PLF 2018 : L’évolution du Budget de l’Etat sur la période 2018-2020

budget de l’Etat

Selon les dispositions retenues dans le projet de loi de finances 2018, le budget de l’Etat connaîtra progressivement un retour vers l’équilibre durant le période 2018/2020. Basée sur la maîtrise de la dépense publique et l’évolution progressive des recettes fiscales, la stratégie budgétaire mise en place dans la LF 2017, s’inscrit dans la continuité à travers le maintien de ces deux principes de gestion.

Ainsi, les recettes budgétaires connaîtront une évolution progressive entre 2018 et 2020 de 6,6%, soit +10,4% en 2018, +4,3 % en 2019 et +5,2% en 2020. A cela s’ajoute une évolution de la fiscalité pétrolière de l’ordre de 11,5%, découlant d’une base de calcul de prix du baril de pétrole à 50 dollars.

Quant aux ressources ordinaires, elles évolueront au rythme d’une variation moyenne de +3,9% entre 2018 et 2020, et ce sous l’effet de l’augmentation des recettes fiscales, sur une moyenne de 10%, la même période.
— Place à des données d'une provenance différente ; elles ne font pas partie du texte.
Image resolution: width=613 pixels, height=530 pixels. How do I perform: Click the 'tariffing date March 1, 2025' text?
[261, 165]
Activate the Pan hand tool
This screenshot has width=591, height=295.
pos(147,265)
Dans cette optique, les dépenses budgétaires connaîtront une décélération soutenue sur les trois années, pour afficher 8627,8 milliards de dinars en 2018, 7561,8 milliards de dinars en 2019, pour finir à 7368,7 milliards de dinars en 2020. Ce qui impliquera une baisse de 10 point de pourcentage, des dépenses budgétaires dans le PIB de 2018 à 2020. Ce qui donnera une courbe régressive, qui fera passer ce ratio, de 41,9% en 2016, à 41,3% en 2018, 33,3 % en 2019 et enfin 30,8% en 2020.
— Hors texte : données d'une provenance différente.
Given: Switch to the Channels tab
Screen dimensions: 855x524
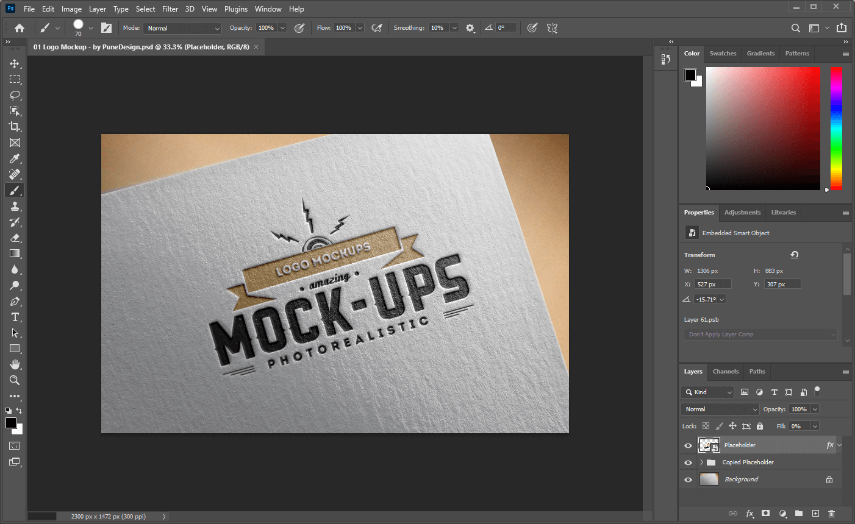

Dans ce sillage, les dépenses de fonctionnement seront affectées d’un ratio de -0,2% en 2018, pour augmenter à 4,5% en 2019, et un retour à la stabilité en 2019 avec un ratio de +0,2%. Ce qui donnerait un impact positif sur le taux de couverture des dépenses de fonctionnement par les ressources ordinaires, soit 85,9% en 2018,  et 90,7 % en 2019.

Par ailleurs, les dépenses d’équipements, enregistreront une hausse de 60% en 2018, pour descendre à -31,4% en 2019, et se stabiliseront à -7,3%.

MDI Alger

Cette ventilation des dépenses et des recettes, n’aura pas un grand impact sur le financement  les déficits du Trésor sur la période 2018/2019, et ce malgré le recours au financement non conventionnel, soit 150 milliards de dinars en 2018 et 2019.